Your instructions:
When you respond, write out each entry exactly as it stands.

Data records START

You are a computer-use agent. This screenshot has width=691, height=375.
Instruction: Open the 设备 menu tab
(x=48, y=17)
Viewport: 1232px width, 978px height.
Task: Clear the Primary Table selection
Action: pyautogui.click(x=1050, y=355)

Data records END

Result of this exercise:
You are a computer-use agent. This screenshot has width=691, height=375.
Instruction: Open the 设备 menu tab
(x=48, y=17)
Viewport: 1232px width, 978px height.
Task: Clear the Primary Table selection
Action: pyautogui.click(x=1050, y=355)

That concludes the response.